Bei der amtlichen Verkehrsüberwachung dürfen nur geeichte Blitzer eingesetzt werden. Wenn die Eichung aufgrund Zeitablaufes nicht mehr gültig ist, ist die Messung zwar nicht unverwertbar, es ist dann allerdings ein Sicherheitsabschlag zu gewähren. Voraussetzung für jede Eichung ist, dass die betreffende Bauart von der Physikalisch-Technischen Bundesanstalt zur Eichung zugelassen ist. Rotlichüberwachungsanlagen haben in der Regel zwei in die Fahrbahn verlegte Induktionsschleifen. Die erste Induktionsschleife befindet sich meist hinter der Haltelinie. Beim Überfahren beider Induktionsschleifen wird jeweils ein Foto ausgelöst. Mittels Weg-Zeit-Berechnung kann dann bestimmt werden, wann die Haltelinie überfahren worden ist. Die Zeit, die zwischen dem Überfahren der Haltelinie und dem Passieren der ersten Induktionsschleife verstrichen ist, muss in Abzug gebracht werden. Problematisch ist die Berechnung der Rotlichtzeit, wenn das Tatfahrzeug im Messbereich nicht mit gleich bleibender Geschwindigkeit gefahren worden ist. Denn die Berechnung wird aufgrund einer festgestellten Durchschnittsgeschwindigkeit durchgeführt, von der jedoch bei starker Beschleunigung nicht ausgegangen werden kann. Alle ab Januar 2004 zur Eichung zugelassenen Rotlichtüberwachungsanlagen müssen die vorwerfbare Rotlichtzeit automatisch ermitteln, ohne dass vom angezeigten Messwert Toleranzen zu abzuziehen sind. Bei allen anderen Blitzern muss die Zeit, die das Fahrzeug von der Haltelinie bis zum Messpunkt benötigt hat, manuell abgezogen werden. Bei einigen wenigen Rotlichtüberwachungsanlagen ist zusätzlich noch eine gerätespezifische Toleranz abzuziehen. Rotlichtüberwachungsanlagen zählen zu den standardisierten Messverfahren. Es gelten insoweit die gleichen Grundsätze wie bei der Geschwindigkeitsüberschreitung.

b. Rotlichtüberwachung durch Polizeibeamte

Bei der Rotlichtüberwachung durch Polizeibeamte erfolgt die Messung der Rotlichtzeit oftmals ohne den Einsatz technischer Geräte. Der Polizeibeamte nimmt dann in der Regel eine gefühlsmäßige Schätzung vor oder zählt die Sekunden mit. Diese Methode ist sehr unzuverlässig und für den Nachweis eines qualifizierten Rotlichtverstoßes nicht geeignet. Anders verhält es sich bei einer gezielten Rotlichtüberwachung, wenn andere Umstände die Richtigkeit der Messung bestätigen. Jedenfalls sind angemessene Sicherheitsabschläge zu berücksichtigen.
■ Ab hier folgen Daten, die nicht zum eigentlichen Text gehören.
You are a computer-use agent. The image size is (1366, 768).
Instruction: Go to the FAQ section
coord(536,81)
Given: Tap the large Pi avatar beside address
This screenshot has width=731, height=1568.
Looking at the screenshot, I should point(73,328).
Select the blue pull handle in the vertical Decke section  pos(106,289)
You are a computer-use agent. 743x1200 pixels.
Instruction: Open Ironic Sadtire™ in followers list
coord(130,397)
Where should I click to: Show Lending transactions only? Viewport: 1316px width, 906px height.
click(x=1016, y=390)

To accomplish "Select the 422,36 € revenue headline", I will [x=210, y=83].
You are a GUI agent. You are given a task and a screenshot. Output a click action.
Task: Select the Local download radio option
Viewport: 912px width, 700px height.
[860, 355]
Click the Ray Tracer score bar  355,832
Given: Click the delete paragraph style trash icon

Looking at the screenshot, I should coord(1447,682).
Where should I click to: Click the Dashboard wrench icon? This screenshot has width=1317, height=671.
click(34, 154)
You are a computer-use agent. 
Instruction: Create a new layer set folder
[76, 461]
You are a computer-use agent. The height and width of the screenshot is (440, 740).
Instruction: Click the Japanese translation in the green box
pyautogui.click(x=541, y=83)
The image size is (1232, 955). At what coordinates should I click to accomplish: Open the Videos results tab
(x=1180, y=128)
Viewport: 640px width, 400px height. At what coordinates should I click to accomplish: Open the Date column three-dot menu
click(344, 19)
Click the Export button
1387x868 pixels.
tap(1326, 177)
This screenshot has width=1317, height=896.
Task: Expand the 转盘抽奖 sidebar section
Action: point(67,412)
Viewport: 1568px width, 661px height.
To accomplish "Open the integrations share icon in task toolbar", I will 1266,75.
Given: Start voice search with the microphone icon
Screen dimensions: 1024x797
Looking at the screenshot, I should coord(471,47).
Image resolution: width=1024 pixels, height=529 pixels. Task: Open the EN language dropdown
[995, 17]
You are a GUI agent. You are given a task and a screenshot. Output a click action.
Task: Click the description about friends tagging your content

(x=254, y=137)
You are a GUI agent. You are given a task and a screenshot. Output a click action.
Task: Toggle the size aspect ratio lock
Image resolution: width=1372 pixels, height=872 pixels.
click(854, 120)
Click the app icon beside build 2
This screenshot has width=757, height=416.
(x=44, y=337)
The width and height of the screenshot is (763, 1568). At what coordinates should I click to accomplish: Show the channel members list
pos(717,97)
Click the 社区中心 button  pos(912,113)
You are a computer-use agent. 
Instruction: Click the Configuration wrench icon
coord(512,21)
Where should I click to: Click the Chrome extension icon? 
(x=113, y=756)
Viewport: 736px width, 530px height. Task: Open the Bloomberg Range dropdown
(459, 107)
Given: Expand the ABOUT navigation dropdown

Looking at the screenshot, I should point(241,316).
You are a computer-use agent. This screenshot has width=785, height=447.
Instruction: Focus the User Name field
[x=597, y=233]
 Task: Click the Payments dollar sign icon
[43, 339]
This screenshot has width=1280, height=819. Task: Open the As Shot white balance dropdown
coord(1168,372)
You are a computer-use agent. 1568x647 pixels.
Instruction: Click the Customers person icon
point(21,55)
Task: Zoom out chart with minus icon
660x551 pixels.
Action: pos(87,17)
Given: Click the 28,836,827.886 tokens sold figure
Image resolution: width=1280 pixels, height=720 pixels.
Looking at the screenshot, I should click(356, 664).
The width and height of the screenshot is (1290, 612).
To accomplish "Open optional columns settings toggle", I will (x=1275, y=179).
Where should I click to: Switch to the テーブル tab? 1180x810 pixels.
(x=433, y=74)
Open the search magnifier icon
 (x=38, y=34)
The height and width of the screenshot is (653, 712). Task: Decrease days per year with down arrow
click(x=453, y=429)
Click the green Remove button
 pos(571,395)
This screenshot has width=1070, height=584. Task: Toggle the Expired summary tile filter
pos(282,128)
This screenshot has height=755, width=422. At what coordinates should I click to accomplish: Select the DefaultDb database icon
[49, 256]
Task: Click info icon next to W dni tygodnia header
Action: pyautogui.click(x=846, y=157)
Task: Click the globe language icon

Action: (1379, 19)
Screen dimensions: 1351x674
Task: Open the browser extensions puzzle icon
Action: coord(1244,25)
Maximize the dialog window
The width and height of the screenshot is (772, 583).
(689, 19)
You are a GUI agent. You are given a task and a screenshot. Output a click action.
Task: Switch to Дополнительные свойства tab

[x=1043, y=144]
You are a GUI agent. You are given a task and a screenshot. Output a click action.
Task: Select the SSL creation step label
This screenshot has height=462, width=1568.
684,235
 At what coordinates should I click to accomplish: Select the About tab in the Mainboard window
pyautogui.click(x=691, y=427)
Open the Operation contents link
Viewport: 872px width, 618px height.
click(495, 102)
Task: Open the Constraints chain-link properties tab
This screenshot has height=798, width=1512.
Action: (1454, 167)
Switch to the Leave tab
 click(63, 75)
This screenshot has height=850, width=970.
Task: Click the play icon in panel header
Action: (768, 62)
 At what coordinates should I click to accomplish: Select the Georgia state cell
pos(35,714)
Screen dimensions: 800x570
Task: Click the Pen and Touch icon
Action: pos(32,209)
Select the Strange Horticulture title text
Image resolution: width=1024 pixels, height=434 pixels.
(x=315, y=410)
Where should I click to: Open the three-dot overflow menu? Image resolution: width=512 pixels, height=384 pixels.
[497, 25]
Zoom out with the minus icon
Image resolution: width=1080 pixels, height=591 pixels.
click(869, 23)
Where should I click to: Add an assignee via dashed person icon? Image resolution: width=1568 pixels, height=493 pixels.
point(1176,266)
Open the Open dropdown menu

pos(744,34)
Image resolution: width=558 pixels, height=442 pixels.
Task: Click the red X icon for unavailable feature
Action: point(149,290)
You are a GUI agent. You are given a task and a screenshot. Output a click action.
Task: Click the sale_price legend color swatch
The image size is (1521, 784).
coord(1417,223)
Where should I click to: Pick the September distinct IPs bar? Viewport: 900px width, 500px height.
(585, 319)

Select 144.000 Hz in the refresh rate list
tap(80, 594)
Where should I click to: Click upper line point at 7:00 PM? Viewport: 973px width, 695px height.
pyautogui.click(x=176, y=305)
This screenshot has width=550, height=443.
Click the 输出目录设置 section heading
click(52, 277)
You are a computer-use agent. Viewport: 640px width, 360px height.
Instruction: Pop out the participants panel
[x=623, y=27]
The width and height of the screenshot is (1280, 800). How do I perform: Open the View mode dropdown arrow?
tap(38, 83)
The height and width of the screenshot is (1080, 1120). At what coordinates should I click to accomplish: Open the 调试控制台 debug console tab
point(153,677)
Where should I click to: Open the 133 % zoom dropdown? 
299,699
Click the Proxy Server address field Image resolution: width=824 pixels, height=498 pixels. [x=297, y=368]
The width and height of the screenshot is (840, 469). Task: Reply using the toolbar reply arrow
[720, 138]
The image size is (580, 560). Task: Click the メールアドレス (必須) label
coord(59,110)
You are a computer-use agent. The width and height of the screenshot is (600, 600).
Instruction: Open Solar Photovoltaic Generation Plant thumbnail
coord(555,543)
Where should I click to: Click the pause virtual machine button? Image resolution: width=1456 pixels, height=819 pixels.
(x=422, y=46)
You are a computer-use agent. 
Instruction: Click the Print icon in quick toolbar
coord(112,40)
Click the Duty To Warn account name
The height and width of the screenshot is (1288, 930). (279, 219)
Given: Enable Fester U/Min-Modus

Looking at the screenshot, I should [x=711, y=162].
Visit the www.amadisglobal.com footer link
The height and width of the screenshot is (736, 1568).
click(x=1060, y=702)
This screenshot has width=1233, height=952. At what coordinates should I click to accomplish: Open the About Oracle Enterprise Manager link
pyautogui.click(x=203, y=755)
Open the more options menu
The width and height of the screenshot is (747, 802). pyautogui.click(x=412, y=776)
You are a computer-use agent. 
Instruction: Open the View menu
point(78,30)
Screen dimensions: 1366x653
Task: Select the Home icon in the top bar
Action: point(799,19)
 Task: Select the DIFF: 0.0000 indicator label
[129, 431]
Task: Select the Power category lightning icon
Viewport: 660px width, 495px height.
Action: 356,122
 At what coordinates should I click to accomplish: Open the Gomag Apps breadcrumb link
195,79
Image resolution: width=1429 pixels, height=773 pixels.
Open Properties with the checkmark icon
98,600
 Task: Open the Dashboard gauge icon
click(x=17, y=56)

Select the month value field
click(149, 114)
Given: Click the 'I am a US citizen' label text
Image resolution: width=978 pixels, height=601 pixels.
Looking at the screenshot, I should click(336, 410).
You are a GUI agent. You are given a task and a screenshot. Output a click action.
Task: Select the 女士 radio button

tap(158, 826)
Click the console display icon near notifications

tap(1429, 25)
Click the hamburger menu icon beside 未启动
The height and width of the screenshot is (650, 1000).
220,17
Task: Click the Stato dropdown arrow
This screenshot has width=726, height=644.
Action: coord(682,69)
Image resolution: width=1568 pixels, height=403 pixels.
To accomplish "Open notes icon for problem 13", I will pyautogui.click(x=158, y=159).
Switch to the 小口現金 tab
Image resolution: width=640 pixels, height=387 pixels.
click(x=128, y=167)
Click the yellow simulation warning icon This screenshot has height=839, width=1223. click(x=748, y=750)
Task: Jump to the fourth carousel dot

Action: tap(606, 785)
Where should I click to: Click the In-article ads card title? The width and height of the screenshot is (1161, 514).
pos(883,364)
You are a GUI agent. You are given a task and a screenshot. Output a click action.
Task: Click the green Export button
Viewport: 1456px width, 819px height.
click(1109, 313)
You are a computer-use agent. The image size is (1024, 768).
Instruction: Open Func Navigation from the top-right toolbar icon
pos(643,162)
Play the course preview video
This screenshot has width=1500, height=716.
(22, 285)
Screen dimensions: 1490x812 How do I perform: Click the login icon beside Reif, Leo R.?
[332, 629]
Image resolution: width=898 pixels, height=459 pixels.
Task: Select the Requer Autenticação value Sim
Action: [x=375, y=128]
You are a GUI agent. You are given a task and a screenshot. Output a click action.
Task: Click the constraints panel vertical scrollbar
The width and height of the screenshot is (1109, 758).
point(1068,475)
Zu klären ist weiterhin, von welchem Standort aus der Polizeibeamte die Überwachung vorgenommen hat, um die Einsehbarkeit bewerten zu können. Nachdem es sich nicht um eine standardisiertes Messverfahren handelt, müssen im Urteil Feststellungen zur Dauer des Gelblichtes, zur Geschwindigkeit und zur Entfernung des Fahrzeuges von der Haltelinie beim Umschlagen der Lichtzeichenanlage auf Rotlicht enthalten sein. Die Fahreridentifizierung bei dieser Überwachungsmethode erfolgt mittels Anhaltung des Täterfahrzeugs.